On a smaller scale, she adds, “what is your company doing? Individuals at work can help their company save money, become more profitable, by beginning to move steadily in the direction of becoming a regenerative company.”
One minute she talks about the severity of these catastrophical issues, the next she is positive that change is on the way. I can’t help but wonder if she herself knows whether to feel hope or despair, but I am guessing it’s a bit of both.
But, she says, “we are winning” – and much of what has been achieved so far is all thanks to all the environmental organisations:
“Everything that all of these annoying tree huggers have been doing has built up to this momentum. There is recognition now on the part of the world’s major governments that we are at a crisis point, that the economy as it has been is no longer fit for purpose, and we’re going to start seeing changes. Now, the responsibility shifts to us to be explicit about what kind of a future we want.”
One can’t help but wonder if she practices what she preaches. She is the first to point out that one of her main means of transportation, aeroplanes, are perhaps not the most sustainable.
But how else will she make it to all these events and meetings around the world and proceed to drive change and work towards a better future?
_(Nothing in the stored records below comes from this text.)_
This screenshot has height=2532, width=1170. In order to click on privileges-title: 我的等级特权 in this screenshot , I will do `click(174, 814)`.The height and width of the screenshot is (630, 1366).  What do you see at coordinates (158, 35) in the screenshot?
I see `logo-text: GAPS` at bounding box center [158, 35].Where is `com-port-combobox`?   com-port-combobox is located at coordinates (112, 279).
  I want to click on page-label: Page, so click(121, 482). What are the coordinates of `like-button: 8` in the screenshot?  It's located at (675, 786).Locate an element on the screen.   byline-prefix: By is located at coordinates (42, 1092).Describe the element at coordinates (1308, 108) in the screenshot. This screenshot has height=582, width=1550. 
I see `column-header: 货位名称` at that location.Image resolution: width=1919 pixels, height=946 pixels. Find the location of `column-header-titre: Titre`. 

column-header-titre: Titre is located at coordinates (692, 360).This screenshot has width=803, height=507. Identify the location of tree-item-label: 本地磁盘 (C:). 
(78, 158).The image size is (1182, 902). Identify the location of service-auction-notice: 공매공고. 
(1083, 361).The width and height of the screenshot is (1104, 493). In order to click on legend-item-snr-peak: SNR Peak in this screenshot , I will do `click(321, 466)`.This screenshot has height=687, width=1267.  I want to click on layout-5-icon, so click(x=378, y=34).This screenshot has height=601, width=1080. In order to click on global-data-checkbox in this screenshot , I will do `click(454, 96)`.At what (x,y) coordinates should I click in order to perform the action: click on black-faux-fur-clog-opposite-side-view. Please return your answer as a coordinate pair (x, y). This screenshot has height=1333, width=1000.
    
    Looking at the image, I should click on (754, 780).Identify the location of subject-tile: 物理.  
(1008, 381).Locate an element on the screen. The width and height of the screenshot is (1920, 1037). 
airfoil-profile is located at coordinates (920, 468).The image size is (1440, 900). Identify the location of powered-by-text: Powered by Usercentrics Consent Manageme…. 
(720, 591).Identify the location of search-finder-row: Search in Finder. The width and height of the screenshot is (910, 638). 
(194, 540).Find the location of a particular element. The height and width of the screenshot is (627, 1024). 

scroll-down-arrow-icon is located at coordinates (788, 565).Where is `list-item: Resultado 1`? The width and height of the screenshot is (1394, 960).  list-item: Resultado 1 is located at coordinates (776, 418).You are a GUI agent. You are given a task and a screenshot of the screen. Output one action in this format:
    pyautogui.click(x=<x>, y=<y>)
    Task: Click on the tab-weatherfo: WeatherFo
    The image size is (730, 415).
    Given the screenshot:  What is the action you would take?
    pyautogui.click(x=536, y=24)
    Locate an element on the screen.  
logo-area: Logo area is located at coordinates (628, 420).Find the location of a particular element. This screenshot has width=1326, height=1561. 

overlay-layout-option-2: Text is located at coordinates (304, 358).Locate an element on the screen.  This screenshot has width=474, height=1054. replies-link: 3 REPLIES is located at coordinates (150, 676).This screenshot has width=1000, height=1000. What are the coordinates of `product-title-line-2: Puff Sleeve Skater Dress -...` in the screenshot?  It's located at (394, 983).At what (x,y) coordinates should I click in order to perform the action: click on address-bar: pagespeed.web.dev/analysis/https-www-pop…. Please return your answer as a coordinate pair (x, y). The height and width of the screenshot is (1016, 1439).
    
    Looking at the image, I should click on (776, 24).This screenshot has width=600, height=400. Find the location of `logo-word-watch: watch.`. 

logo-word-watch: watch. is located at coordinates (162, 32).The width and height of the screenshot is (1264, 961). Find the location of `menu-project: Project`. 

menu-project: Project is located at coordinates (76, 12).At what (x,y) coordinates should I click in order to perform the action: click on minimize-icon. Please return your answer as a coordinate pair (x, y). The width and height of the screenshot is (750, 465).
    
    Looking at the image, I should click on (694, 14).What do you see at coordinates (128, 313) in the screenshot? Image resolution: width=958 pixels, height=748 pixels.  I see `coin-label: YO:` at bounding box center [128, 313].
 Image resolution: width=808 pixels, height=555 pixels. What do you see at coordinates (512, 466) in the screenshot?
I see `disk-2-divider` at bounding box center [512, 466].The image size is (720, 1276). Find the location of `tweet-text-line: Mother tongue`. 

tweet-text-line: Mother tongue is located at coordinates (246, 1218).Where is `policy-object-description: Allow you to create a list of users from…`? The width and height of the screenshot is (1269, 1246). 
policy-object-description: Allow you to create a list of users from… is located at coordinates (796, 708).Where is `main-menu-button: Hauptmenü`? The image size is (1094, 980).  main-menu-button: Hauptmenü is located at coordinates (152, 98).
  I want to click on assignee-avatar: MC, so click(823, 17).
At home, however, her ranch is powered by solar power, and her town has a community solar garden.
Why don’t we all drive electric?
And she drives electric, a Nissan Leaf. She says: “I love it. No emissions! I plug it into my solar system and I continue to be gobsmacked: why don’t we all do that? The damn things are on the road now. Why don’t we all drive cars that need no gasoline?”
After our meeting, Lovins is off to wow people somewhere else. For motivating people seems to be what she does best. Finally, I ask her what she would say if she only had one minute to engage the world in taking action to secure a sustainable future. After the briefest pause she says:
“What do you want your future to be? We have all the technologies to solve all the problems facing us. We can build a better world for us, for all of life on the planet.
“Doing that is better business. Let’s engage the business community. Let’s build sensible regulations that enable us to be moving steadily in the direction that we want to be. And let’s reinvent the economy, starting at the community level, but also at an intellectual level.
“The economy we have now is going over a cliff. You know it. You talk to everybody, they know it. It’s going to go over a cliff financially. It’s going to go over a cliff environmentally. So we are on a bus headed for a cliff at 60 miles an hour enjoying the view out the window.
“Guys, first step: slow the bus. Second step: turn the bus around. And then, where do we want the bus to go? We can build a better world. Let’s do it.”
Lovins ideas are compelling, and I leave filled with thoughts, a vague fear of what the future will hold, a reinforced notion that I’m not doing as much as I could, and an eagerness to do more.
And this, it strikes me as I walk down the creaky wooden steps in the Frontline Club, was precisely what she wanted.